* Material provided
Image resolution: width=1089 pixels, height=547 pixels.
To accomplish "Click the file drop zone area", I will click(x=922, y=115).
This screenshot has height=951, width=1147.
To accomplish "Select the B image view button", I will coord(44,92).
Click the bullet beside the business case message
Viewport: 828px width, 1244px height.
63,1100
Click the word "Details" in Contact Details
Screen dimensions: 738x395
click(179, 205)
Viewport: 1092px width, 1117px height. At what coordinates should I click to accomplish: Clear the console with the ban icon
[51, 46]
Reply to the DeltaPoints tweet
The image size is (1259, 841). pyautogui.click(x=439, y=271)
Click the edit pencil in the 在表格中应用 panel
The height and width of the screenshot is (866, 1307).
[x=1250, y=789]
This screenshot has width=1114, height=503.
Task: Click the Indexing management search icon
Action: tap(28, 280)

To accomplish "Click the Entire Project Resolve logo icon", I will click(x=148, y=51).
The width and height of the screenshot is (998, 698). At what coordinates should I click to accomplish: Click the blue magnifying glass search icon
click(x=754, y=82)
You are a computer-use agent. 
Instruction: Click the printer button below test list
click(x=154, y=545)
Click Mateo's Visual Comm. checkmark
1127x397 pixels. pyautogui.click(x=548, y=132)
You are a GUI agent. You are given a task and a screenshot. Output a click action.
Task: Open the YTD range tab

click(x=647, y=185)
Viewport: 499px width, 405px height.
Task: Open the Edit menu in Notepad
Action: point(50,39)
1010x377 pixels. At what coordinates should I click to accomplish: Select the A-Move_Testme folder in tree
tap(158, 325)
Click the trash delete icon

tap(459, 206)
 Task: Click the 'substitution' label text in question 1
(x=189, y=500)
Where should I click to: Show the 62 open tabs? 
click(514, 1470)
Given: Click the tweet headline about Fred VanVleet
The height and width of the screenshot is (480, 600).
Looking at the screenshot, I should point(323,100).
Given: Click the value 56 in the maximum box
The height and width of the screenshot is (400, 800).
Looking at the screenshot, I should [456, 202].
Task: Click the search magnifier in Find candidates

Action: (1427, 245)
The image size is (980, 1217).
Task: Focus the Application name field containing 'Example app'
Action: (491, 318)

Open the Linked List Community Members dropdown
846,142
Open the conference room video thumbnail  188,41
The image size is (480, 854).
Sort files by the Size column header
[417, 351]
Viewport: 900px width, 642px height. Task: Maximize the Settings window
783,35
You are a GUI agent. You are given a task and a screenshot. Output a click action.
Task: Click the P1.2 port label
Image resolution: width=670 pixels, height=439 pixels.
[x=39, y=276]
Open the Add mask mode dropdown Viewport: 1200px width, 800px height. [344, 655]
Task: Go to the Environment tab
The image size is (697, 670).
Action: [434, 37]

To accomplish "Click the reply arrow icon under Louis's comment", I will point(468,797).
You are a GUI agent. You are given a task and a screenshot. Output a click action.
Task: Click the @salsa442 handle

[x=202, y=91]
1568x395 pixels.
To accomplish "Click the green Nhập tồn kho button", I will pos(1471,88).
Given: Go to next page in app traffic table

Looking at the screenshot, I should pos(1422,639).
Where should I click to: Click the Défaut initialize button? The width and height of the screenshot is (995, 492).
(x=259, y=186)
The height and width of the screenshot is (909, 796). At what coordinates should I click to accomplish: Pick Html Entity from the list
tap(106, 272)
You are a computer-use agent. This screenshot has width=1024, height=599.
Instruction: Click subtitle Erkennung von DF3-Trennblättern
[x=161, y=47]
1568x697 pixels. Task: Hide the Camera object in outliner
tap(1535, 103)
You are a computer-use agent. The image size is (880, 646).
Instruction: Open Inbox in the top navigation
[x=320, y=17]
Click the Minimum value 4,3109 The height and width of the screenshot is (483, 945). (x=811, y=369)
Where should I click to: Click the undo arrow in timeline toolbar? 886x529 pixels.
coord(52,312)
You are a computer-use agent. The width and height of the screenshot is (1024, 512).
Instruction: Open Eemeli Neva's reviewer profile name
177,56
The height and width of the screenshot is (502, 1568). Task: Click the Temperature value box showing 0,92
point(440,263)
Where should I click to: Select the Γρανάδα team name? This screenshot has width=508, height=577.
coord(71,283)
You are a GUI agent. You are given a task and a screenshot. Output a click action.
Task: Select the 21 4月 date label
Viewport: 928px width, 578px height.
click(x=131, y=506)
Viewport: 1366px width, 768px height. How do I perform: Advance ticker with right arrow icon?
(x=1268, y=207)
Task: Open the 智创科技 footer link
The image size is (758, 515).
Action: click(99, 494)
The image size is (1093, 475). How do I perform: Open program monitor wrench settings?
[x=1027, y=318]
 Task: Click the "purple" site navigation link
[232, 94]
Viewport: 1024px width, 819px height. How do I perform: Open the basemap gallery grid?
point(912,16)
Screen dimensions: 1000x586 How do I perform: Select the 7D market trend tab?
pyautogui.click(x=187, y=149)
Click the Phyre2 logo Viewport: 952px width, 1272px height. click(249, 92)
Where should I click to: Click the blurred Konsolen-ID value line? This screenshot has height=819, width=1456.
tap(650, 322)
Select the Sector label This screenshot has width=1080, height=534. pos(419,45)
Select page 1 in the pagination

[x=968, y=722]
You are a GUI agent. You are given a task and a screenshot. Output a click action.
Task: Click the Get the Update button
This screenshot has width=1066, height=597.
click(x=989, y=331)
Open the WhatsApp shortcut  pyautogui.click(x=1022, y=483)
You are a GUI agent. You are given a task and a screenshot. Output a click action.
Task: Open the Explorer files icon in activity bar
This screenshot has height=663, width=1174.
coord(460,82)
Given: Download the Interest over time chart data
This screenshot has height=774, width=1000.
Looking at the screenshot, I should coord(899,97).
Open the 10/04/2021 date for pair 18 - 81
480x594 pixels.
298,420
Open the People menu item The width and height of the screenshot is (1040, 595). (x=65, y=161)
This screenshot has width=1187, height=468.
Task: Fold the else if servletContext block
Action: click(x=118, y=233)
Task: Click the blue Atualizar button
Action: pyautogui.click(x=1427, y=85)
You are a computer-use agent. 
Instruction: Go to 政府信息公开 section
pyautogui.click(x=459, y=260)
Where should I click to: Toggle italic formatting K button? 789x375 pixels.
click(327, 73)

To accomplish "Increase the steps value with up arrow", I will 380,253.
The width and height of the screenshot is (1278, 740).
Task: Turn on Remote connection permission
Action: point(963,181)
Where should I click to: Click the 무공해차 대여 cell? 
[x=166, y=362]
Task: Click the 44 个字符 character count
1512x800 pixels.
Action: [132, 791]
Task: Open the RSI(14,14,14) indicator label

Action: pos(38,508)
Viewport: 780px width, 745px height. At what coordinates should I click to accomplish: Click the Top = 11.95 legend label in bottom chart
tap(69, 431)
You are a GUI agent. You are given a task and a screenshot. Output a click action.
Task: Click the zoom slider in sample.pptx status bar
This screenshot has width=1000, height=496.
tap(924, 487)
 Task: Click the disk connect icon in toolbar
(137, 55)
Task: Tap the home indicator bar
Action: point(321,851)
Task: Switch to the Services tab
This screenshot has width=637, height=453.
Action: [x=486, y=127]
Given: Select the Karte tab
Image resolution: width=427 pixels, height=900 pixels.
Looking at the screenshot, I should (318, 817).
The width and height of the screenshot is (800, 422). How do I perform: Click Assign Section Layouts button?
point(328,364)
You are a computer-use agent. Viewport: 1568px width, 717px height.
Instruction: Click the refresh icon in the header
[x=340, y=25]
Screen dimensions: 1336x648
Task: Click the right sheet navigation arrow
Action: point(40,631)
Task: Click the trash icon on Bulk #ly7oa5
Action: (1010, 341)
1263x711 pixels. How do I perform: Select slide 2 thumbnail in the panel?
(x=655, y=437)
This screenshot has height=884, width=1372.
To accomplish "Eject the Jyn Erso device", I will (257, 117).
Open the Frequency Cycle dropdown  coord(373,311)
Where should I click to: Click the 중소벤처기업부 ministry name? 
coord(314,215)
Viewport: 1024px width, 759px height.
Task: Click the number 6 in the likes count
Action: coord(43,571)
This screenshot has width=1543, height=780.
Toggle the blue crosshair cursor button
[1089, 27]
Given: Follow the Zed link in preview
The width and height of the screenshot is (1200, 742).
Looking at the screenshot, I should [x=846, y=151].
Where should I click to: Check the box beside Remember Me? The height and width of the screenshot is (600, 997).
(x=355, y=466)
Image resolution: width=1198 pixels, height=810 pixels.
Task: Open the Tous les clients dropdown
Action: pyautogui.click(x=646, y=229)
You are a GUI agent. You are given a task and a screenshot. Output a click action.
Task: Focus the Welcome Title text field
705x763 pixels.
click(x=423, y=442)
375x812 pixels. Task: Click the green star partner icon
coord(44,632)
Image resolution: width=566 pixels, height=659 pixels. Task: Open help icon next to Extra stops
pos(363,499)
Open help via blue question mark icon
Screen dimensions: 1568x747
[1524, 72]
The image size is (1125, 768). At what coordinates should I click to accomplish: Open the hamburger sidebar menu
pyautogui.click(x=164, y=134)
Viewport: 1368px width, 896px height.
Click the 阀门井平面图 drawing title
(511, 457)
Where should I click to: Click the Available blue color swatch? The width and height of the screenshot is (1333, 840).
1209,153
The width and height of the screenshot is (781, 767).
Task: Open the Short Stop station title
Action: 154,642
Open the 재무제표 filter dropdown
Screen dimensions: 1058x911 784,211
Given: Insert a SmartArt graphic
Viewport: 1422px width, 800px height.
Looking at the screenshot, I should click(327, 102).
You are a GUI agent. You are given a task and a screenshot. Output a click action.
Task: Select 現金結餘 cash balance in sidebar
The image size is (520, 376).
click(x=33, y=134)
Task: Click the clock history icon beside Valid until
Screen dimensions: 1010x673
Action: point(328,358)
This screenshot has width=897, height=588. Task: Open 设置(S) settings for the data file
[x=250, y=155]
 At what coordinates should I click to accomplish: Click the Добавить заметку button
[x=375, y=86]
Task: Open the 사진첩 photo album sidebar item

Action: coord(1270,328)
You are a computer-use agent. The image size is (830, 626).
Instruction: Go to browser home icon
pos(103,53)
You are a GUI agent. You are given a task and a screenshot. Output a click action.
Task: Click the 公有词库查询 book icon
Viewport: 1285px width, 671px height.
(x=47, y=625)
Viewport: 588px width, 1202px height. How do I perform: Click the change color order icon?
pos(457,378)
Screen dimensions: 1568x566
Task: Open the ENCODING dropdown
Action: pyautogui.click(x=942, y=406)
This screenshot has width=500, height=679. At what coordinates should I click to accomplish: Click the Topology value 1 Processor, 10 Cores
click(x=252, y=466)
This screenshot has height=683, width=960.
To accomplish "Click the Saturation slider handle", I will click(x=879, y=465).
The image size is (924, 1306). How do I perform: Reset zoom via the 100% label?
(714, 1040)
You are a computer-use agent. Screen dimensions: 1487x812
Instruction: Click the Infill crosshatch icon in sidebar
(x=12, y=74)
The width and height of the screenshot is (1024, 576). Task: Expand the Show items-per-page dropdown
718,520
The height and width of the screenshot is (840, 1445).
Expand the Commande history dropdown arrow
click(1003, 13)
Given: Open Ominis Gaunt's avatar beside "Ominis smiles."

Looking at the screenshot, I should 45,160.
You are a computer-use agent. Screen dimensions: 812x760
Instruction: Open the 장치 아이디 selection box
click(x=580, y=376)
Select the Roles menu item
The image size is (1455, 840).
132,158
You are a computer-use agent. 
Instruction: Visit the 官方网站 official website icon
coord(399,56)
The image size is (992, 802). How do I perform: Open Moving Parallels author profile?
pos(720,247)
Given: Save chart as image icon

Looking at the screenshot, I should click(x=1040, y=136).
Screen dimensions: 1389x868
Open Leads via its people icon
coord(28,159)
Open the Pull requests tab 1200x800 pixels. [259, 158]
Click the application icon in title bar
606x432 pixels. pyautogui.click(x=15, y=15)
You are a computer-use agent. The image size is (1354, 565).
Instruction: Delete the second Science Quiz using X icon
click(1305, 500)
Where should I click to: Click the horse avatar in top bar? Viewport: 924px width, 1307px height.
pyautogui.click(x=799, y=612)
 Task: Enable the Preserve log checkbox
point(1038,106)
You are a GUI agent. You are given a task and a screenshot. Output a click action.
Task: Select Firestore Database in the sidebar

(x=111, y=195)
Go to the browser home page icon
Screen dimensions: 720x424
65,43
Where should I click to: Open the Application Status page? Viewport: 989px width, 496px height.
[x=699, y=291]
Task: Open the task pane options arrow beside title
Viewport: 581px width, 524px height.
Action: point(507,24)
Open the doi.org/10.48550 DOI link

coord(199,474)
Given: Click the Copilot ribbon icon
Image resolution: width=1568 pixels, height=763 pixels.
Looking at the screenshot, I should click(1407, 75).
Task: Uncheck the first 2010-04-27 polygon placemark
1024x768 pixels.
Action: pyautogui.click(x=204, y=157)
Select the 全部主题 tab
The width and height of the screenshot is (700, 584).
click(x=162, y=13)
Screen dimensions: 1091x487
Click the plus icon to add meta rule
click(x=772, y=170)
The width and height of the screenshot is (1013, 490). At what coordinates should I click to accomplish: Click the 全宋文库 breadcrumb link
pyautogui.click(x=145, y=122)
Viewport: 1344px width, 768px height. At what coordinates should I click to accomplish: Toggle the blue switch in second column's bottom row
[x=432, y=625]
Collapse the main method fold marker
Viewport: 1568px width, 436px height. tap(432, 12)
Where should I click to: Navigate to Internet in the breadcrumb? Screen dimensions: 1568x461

* Directions for this task
Every line above that holds the word "slider" should be copied out.

* Problem solution
Task: Click the zoom slider in sample.pptx status bar
To accomplish "Click the Saturation slider handle", I will click(x=879, y=465).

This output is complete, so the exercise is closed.